Tudo isso me faz pensar que a Sueli tem um céu só dela. Mas eu não tenho certeza de que cor ele deve ser. Penso nele sempre cinza, porque a Sueli é toda quieta, presa, contida feito nuvem guardando chuva. Mas ela nunca troveja. Nem ameaça. Ela passa dentro de um uniforme branco e azul, touca na cabeça e todo aquele material de limpeza. De certa forma, a Sueli chove naquela empresa, lavando tudo daquele jeito... neutro.

Um dia, porém, o céu da Sueli desabou em outro lugar. Justamente pela eficiência e rapidez proporcionais ao silêncio, foi convocada para cobrir as férias de uma colega em outra empresa, porque a Sueli trabalha para uma limpadora terceirizada. Para o lugar dela veio a Isabel, tão torta que devia ser com z.

E essa troveja de um jeito estrondoso. Pois não é que a dita fala pelos cotovelos e ri com as mãos? Sempre tagarelando e reclamando da vida.

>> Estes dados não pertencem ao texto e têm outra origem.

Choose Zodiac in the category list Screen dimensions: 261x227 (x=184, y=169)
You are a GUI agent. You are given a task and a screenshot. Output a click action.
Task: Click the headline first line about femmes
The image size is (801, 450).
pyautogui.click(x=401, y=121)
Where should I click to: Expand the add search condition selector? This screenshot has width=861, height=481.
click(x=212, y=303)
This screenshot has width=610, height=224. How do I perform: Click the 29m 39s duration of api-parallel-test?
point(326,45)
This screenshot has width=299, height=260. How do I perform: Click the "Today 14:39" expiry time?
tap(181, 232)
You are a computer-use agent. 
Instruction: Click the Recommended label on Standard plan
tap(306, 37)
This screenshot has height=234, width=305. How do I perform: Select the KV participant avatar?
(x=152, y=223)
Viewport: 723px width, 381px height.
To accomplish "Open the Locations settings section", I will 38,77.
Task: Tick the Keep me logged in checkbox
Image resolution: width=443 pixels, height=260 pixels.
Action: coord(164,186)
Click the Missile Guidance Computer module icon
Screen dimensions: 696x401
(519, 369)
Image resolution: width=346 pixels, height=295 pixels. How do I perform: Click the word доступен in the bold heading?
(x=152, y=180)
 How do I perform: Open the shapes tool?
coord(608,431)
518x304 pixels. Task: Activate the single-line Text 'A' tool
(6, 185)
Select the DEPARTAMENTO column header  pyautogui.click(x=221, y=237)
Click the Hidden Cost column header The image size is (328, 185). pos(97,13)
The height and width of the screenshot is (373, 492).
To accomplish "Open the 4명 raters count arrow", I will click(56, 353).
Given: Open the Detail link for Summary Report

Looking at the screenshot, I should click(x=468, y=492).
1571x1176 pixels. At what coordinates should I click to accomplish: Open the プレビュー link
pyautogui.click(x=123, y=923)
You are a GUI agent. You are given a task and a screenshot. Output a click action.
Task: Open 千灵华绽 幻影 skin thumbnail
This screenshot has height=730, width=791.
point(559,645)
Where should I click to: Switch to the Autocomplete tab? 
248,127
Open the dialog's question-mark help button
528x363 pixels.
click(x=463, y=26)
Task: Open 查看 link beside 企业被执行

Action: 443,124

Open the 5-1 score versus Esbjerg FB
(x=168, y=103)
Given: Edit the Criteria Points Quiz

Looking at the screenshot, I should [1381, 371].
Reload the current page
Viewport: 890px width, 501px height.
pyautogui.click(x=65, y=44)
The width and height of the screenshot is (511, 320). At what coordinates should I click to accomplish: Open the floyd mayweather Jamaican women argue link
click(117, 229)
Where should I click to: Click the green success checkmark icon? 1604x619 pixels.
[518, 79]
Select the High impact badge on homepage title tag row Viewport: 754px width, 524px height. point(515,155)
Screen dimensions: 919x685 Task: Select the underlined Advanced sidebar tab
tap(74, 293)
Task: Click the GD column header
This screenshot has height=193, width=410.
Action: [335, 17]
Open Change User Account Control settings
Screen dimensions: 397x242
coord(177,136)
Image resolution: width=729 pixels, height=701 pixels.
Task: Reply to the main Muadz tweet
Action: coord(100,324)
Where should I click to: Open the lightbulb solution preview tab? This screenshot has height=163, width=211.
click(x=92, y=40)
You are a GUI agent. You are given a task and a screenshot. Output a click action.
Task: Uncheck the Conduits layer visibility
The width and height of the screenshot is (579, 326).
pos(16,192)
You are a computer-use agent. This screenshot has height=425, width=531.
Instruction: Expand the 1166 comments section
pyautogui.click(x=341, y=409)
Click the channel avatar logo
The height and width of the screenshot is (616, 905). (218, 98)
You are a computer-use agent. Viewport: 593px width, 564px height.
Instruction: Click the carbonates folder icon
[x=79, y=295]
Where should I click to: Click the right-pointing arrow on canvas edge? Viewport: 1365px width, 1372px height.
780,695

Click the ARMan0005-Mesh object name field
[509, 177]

Tem três filhos, que ficam sozinhos à tarde porque, sabe, menina, eles não têm com quem ficar. A mais velha estragou a televisão porque achou que, pelo fato de ela ter esquentado, estava com sede. Derramou água no aparelho. A mais nova puxou à mãe: ri o tempo todo. A Isabel faltou no trabalho quatro dias seguidos. O bilhete-único dela quebrou. Fiquei em casa, sabe?

Ela adora forró. Numa sexta-feira, enquanto todo mundo ia embora dizendo animados tchaus, ela ria mais ainda e dizia, num sorriso desabotoado, que não via a hora de ir para o forró, mas só com o dinheiro da condução que ela não é besta; lá ela havia de achar alguém que pagasse a consumação dela. De boba não tem nada. Nem de surda, só de calejada.

Nesse período, eu senti saudade da Sueli, apesar de a Isabel ser divertida. Mas minha mesa vivia cheia de resquício de borracha, meu lixo demorava pra ser esvaziado, minha sala não era varrida todos os dias, e a Isabel se arrastando na má vontade... tudo isso me incomodava de um jeito todo meu. Cheguei a preferir um céu cinza a toda aquela alegria isabeliana azul cintilante. Será que na outra empresa o céu da Sueli continuava nebuloso?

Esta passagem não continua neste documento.